**Action item**:
Scan the data, and whenever a line contains "January", copy it.

**Supplied records**:
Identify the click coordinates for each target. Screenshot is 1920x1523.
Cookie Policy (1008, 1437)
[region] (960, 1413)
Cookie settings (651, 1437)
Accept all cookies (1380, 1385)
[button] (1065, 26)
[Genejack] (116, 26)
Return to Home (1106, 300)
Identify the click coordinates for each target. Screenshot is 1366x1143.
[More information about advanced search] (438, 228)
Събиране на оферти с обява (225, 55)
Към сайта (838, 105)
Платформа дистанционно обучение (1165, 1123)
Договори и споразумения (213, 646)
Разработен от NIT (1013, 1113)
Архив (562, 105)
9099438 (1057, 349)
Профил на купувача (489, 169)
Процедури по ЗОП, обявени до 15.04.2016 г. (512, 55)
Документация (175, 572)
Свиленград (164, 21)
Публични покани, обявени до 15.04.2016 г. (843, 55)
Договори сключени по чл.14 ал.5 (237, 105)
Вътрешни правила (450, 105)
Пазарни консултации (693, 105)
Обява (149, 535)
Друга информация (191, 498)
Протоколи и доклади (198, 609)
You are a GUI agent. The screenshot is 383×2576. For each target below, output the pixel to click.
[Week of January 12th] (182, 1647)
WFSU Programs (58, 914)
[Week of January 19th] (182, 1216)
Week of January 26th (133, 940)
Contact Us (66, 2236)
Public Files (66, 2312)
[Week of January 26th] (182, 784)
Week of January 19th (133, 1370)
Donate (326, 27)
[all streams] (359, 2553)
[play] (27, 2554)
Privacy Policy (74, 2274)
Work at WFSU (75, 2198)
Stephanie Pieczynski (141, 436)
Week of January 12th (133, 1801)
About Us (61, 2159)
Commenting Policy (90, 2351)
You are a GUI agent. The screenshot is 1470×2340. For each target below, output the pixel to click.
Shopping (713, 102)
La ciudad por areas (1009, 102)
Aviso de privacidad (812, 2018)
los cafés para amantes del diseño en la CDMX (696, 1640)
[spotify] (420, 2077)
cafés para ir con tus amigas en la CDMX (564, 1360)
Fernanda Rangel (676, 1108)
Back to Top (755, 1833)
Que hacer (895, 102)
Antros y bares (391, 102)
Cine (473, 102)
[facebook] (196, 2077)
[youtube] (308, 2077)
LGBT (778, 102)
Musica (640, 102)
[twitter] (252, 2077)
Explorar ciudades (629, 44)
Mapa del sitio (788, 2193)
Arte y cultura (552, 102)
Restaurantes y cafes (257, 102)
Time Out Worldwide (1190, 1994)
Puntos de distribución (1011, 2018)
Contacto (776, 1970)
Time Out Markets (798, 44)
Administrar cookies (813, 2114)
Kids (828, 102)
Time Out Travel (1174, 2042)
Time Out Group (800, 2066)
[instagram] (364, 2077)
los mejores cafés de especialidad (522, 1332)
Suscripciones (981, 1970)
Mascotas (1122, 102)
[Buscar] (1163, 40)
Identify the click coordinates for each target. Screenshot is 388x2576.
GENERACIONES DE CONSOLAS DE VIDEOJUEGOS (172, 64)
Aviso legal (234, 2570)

**Exercise answer**:
[Week of January 12th] (182, 1647)
[Week of January 19th] (182, 1216)
Week of January 26th (133, 940)
[Week of January 26th] (182, 784)
Week of January 19th (133, 1370)
Week of January 12th (133, 1801)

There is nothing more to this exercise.